This year will mark the 30th anniversary of my discovery of Paganism, witchcraft, and magic. I’ve been a Pagan for almost as long as I was a not-Pagan. Finding and following this path was critically important to my spiritual growth and depth, and to my happiness. It has been and continues to be a very good thing for me, and I want to share what I’ve found with others who need and want it.
But it’s not for everyone.
Some people are quite happy as Christians or Buddhists or atheists (yes, there are non-theistic Pagans – here I refer to those who are explicitly non-religious). Some have such a strong cultural connection to the religion of their childhood that they can’t imagine becoming something else.
But even for those who are actively seeking a new spiritual path, Paganism isn’t for everyone.
Before I go on, I need to clarify that I’m speaking of Paganism as I practice it. Paganism is a very Big Tent that defies easy definition and classification. My Paganism is animistic, polytheist, and magical. If your Paganism is naturalistic or pantheistic, that’s fine – and perfectly valid. This is what I do.
And it’s not for everyone.
It’s not for those who must have certainty
Science deals with what can be observed, measured, and repeated. Religion deals with what is felt and experienced, with identity and belonging, and with questions that defy measurement. I do not argue for non-overlapping magisteria – I simply point out that religion is inherently uncertain.
That doesn’t stop some religions for claiming they know absolute truth – they are right and everyone else is wrong. When you tell someone that the penalty for following the wrong religion is eternal torment, it creates a desire for certainty. That such certainty is impossible is irrelevant. People want it, and some religious leaders are all too happy to provide it, despite the fact that their claims of certainty are lies.
Paganism accepts that religious certainty is not possible. Instead of trusting in false claims, we follow the path we find most likely. We act as though our beliefs are true, but we hold those beliefs loosely. If experience or reason indicates that something else is more likely, we change our beliefs – because it’s better to be right going forward than to pretend you were right all along.
If you must have certainty, Paganism isn’t for you.

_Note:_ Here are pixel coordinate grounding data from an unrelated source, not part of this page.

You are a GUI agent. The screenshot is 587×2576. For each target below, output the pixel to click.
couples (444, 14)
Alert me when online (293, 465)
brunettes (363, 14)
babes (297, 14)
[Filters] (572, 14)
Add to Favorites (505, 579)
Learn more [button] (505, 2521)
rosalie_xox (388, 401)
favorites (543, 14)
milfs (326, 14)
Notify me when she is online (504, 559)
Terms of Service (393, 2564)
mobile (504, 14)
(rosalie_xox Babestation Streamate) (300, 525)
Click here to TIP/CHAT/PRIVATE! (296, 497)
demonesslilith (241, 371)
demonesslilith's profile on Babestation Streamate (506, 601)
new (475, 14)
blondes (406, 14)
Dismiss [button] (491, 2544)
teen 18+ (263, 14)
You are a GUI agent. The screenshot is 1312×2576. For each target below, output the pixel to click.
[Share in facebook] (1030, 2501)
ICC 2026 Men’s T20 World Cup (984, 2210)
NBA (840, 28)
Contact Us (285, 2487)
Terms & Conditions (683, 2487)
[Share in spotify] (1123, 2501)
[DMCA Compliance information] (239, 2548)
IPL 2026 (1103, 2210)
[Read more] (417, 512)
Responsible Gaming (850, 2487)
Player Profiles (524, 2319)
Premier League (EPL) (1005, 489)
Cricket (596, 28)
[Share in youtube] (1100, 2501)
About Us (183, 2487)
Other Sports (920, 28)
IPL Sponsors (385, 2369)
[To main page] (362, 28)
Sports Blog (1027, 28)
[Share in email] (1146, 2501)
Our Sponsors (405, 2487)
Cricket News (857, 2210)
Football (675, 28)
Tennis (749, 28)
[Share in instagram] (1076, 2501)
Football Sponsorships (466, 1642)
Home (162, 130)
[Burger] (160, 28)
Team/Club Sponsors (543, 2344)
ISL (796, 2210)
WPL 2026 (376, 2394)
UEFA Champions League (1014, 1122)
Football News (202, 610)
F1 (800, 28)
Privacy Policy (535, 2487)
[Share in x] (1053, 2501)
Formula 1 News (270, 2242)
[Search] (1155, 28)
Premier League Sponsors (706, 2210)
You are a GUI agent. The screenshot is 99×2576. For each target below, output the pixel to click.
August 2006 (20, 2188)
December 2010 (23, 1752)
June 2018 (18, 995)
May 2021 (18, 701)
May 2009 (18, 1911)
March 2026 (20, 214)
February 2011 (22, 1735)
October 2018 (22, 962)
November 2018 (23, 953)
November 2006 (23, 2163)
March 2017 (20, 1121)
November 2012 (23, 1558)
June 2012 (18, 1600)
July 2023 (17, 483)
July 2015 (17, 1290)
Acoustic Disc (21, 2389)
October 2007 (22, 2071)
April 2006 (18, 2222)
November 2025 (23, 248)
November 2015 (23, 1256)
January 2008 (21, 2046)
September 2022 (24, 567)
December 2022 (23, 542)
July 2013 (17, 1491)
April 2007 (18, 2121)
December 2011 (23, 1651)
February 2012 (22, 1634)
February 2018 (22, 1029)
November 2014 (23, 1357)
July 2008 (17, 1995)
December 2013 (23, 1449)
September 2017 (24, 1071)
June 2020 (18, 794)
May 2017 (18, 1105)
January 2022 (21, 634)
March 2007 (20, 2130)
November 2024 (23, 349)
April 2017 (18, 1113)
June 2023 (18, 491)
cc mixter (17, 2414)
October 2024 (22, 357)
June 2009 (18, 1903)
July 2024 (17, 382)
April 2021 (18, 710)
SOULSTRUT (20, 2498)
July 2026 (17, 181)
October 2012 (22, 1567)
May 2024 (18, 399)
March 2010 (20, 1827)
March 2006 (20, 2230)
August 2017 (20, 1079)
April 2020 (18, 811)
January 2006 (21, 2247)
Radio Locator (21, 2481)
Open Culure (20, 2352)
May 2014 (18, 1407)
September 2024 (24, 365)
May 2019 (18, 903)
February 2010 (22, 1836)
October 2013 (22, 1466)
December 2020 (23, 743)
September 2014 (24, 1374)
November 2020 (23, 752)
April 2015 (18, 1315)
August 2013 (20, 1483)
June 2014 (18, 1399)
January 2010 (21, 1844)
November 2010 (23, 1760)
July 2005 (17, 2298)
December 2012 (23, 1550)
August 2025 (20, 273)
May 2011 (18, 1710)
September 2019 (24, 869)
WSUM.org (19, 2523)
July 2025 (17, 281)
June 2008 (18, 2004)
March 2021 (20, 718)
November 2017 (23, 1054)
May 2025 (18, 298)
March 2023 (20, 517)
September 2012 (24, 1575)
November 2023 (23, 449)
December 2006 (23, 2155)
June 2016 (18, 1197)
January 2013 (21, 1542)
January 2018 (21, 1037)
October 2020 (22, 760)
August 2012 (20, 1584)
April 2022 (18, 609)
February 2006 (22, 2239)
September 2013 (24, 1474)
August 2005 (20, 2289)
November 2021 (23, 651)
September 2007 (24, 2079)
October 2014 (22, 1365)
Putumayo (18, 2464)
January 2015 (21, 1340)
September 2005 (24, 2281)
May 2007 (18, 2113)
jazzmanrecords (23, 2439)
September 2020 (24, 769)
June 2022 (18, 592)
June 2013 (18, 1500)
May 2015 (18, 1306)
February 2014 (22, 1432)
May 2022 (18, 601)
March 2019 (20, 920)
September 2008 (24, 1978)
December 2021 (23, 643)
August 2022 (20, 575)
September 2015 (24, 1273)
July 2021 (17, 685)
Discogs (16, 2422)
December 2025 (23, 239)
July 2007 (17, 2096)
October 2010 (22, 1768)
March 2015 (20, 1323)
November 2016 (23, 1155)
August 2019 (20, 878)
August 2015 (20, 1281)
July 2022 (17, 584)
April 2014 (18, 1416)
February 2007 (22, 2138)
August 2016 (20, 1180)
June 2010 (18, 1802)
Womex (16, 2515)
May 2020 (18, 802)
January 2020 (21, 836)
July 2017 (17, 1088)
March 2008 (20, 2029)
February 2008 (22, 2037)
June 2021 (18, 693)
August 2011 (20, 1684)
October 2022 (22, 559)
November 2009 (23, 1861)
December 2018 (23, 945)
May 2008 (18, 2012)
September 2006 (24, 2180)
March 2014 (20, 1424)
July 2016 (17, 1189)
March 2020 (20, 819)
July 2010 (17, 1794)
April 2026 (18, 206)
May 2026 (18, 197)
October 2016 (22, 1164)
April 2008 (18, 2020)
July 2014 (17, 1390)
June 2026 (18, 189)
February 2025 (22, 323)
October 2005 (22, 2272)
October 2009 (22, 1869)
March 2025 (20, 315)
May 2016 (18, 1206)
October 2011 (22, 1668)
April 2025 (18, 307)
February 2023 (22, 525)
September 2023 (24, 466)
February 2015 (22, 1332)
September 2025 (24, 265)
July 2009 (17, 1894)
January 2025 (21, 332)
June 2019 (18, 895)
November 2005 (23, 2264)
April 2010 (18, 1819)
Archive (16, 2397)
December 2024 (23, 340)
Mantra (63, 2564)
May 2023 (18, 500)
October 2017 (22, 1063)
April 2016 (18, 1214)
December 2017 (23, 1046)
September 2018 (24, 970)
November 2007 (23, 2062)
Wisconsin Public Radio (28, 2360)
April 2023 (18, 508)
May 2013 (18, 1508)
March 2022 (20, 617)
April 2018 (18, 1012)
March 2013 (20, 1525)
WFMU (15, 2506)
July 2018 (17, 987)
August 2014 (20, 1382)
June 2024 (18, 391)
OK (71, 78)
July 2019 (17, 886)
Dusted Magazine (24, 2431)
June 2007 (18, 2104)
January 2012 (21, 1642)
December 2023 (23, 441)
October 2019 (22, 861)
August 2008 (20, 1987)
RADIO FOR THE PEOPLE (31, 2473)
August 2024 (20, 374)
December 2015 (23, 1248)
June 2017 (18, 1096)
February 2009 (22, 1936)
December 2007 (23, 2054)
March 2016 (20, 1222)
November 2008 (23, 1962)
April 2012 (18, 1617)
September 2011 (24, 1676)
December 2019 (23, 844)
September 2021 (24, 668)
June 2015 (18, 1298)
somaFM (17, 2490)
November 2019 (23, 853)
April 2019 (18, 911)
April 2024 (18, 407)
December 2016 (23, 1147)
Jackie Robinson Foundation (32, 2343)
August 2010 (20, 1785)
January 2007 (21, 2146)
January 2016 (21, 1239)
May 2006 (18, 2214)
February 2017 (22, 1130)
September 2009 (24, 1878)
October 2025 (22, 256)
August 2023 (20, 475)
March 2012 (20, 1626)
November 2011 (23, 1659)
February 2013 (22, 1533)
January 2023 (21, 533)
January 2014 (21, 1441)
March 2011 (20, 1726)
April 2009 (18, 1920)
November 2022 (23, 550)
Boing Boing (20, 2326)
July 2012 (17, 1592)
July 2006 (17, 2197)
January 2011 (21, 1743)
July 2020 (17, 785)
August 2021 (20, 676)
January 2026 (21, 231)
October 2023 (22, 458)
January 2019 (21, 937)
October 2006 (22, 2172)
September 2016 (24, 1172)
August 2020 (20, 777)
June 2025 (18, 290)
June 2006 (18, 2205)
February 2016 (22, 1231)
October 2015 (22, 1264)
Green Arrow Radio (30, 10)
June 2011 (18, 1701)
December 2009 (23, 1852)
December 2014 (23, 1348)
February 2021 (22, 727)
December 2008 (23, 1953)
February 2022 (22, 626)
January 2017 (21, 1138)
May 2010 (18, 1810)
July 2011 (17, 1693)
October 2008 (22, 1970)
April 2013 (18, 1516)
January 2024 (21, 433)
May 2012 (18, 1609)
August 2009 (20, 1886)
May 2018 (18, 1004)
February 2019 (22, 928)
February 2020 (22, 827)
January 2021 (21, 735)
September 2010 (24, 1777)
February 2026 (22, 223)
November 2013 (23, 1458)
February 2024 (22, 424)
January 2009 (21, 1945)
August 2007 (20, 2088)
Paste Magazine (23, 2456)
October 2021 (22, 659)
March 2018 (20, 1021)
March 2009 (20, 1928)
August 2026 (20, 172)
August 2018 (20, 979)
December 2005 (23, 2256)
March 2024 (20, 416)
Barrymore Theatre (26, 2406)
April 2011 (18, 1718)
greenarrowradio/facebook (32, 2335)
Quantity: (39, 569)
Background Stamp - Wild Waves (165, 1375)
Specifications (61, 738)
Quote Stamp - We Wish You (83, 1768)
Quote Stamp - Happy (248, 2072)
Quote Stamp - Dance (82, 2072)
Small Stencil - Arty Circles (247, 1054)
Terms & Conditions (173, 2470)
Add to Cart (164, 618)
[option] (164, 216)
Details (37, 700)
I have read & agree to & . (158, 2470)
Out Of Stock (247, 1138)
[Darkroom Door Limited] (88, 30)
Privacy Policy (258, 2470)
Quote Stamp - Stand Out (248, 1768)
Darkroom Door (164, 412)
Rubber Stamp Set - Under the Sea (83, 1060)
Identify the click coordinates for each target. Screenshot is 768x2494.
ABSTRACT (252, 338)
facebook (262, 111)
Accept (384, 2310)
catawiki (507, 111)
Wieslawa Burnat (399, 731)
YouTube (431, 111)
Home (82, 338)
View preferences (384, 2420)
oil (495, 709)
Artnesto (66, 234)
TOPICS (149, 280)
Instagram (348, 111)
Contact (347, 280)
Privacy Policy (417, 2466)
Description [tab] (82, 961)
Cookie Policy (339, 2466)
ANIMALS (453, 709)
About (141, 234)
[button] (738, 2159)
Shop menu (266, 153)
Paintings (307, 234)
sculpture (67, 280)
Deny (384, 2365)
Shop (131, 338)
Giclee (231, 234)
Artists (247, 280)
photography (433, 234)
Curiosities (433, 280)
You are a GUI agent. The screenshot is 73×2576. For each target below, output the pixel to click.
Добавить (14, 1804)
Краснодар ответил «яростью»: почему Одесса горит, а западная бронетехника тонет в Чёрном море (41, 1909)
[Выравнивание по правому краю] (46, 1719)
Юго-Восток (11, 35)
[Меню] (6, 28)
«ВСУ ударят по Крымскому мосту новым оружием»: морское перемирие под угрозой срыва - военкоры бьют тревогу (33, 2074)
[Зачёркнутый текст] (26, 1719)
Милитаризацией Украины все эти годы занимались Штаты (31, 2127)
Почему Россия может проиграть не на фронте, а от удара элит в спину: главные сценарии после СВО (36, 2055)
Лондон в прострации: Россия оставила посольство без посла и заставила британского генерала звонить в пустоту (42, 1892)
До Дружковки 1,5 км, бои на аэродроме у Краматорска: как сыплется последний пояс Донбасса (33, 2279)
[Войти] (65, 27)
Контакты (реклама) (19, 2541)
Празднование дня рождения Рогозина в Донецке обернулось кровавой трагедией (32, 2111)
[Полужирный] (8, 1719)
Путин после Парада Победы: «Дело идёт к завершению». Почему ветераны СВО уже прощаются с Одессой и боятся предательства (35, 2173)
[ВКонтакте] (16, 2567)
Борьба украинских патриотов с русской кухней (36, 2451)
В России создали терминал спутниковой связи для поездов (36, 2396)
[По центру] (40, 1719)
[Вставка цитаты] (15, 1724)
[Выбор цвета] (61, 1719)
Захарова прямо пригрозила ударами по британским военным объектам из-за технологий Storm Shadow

It’s not for those who need the support of the masses
Even those who don’t need certainty often prefer the convenience of being part of the majority. Some of this is just logistics – it’s nice to have a choice of churches within a short drive of your home. There are stations on radio and TV, both Catholic and Protestant. Many Christian holy days are also public holidays. And we’re not even going to go into the Christian assumptions in American politics.
Being part of the majority (or a subgroup of the majority) is comfortable. It’s reassuring. And there’s nothing inherently wrong with that.
While I knew that Paganism was never going to be the majority religion, I genuinely thought it would grow to statistical significance. The decline of Christianity is accelerating, but most of those who are leaving are becoming unaffiliated, not Pagan.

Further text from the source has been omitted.